Und was ihr da redet, kriege ich auch mit, murre ich unzufrieden, während mir immer heiße wird. Wäre ich in Kontrolle, wäre ich wohl knallrot.
"Und es ist ihm ganz schön peinlich, dass wir so darüber reden", grinst er fröhlich.
Halt die Klappe! Gott, ich bringe dich um, das schwöre ich dir!, rege ich mich auf, während Ginny leise lacht.
"Kann ich mir vorstellen", entgegnet er, "Auch wenn das das alles hier irgendwie nur noch seltsamer macht."
"Passiert", seufzt er, "Aber eigentlich haben wir grade nur getauscht, weil ich dir etwas sagen wollte - und zwar, dass es mir leid tut. Das ganze mit Rob und so, das... war nicht so gemeint."
"Hm", macht Ginny nachdenklich, bevor er den Kopf zur Seite legt, "Das macht es nicht zwangsläufig besser, aber danke."
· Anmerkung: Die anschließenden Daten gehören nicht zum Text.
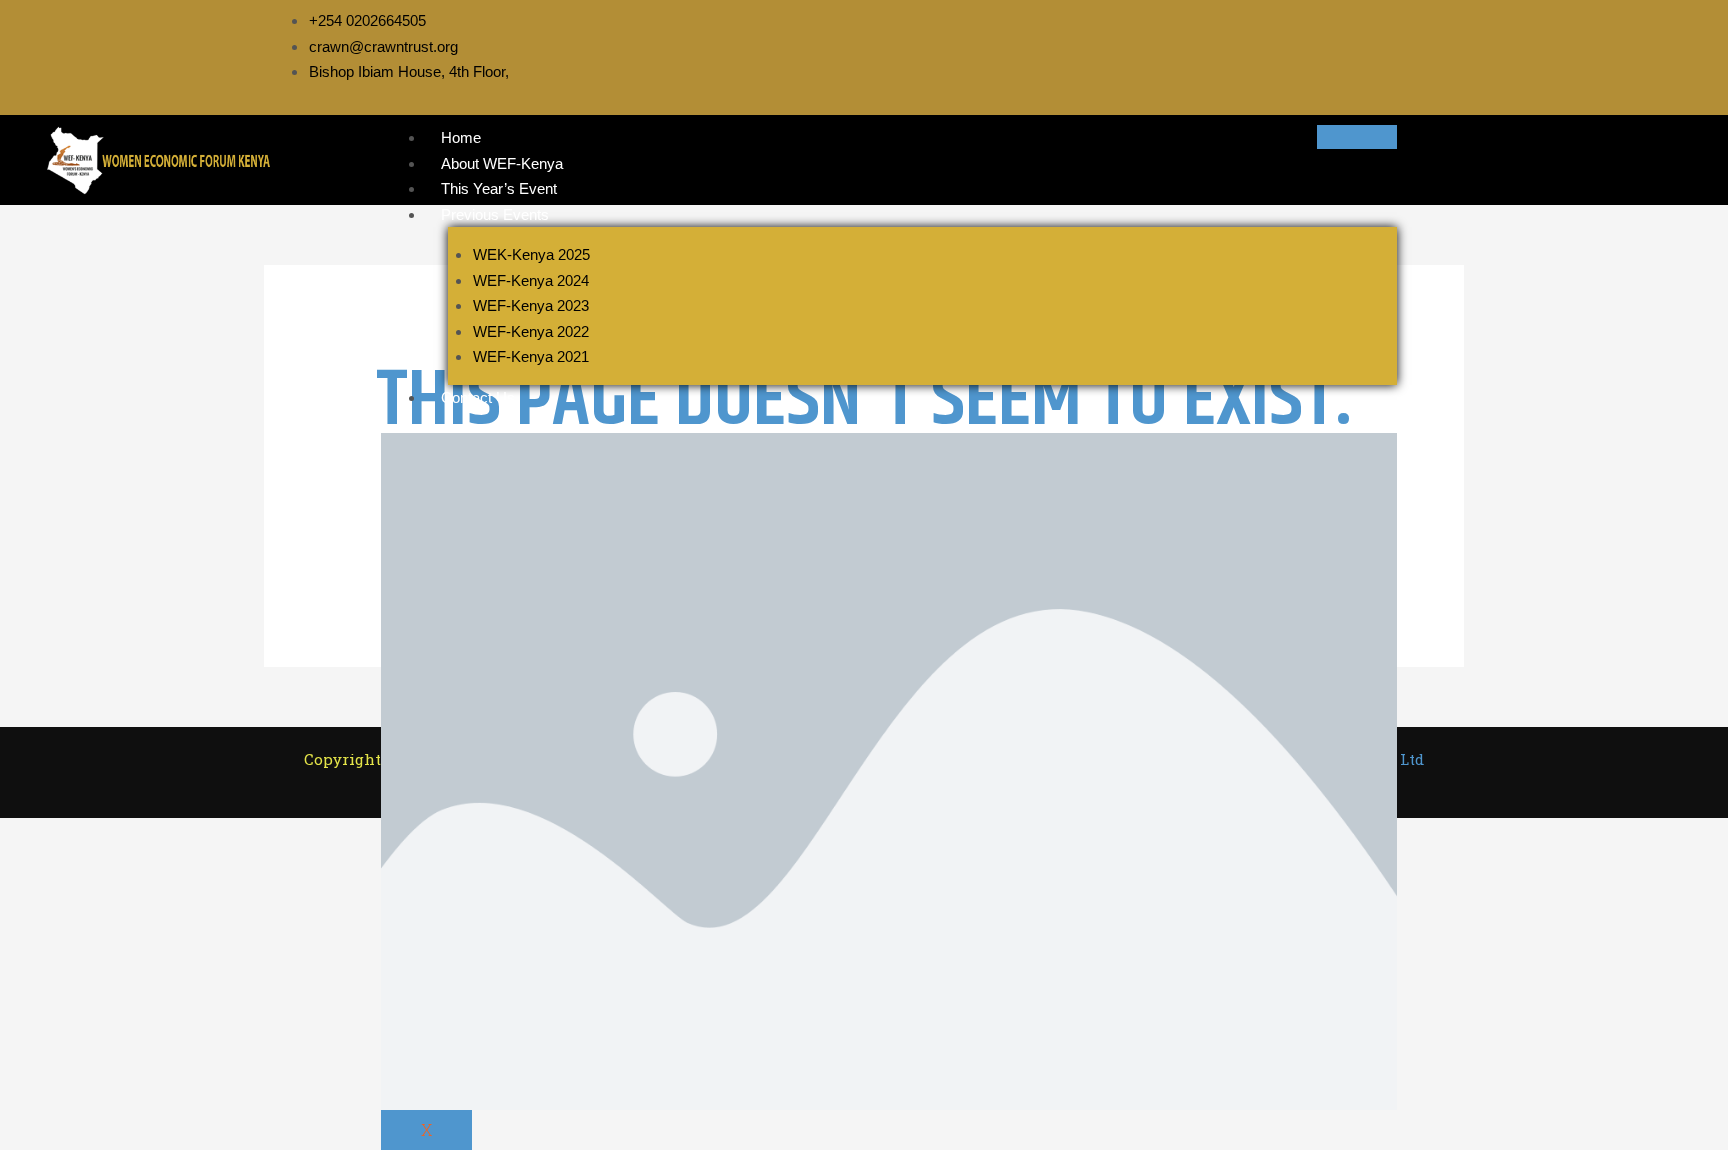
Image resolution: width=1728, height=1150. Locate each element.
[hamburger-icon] (1357, 137)
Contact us (478, 397)
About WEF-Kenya (502, 163)
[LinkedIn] (1363, 46)
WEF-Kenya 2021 (531, 356)
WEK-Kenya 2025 (531, 254)
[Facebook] (1319, 46)
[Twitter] (1341, 46)
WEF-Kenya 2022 (531, 331)
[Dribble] (1385, 46)
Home (461, 137)
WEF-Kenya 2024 (531, 280)
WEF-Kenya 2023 (531, 305)
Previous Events (495, 214)
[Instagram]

"Bitte - auch wenn ich mir das schon glatt gedacht habe."
"Ich hoffe, du nimmst es mir nicht übel", beginnt er aufstehend und sich streckend, "aber ich gehe jetzt besser nach Hause. Nachdenken. Wir sehen uns dann bestimmt in der Schule."
"Klar, bis dann."
Ich will ihn umarmen.
'Ich auch.'
Aber wir lassen ihn gehen.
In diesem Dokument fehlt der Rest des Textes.